* **TASK PROMPT**
Transcribe the data below word for word, from its first line through the line that contains "The image size is (932, 550).", including both of those lines.

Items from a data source
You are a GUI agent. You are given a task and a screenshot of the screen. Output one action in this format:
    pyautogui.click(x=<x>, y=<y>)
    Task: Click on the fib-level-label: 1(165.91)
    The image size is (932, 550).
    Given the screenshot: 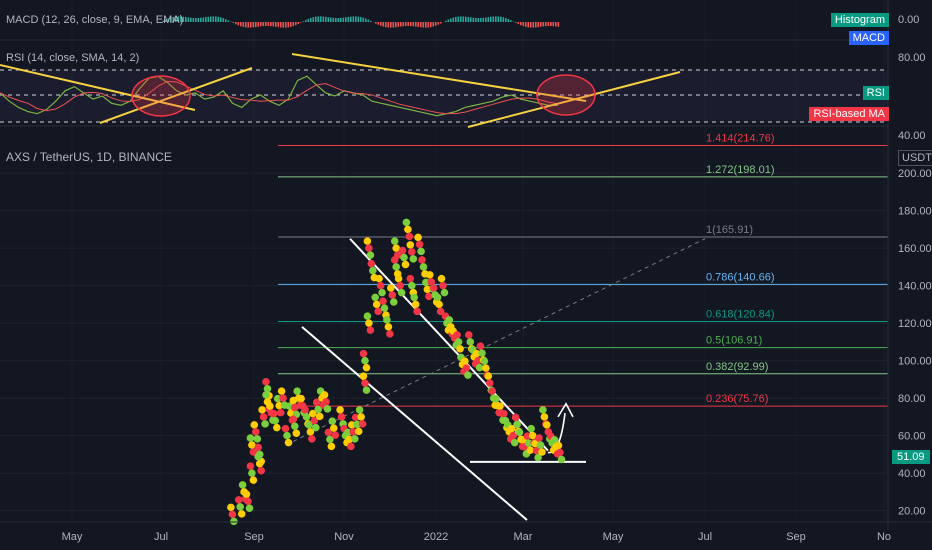 What is the action you would take?
    pyautogui.click(x=730, y=230)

* **EXERCISE ANSWER**
You are a GUI agent. You are given a task and a screenshot of the screen. Output one action in this format:
    pyautogui.click(x=<x>, y=<y>)
    Task: Click on the fib-level-label: 1(165.91)
    The image size is (932, 550).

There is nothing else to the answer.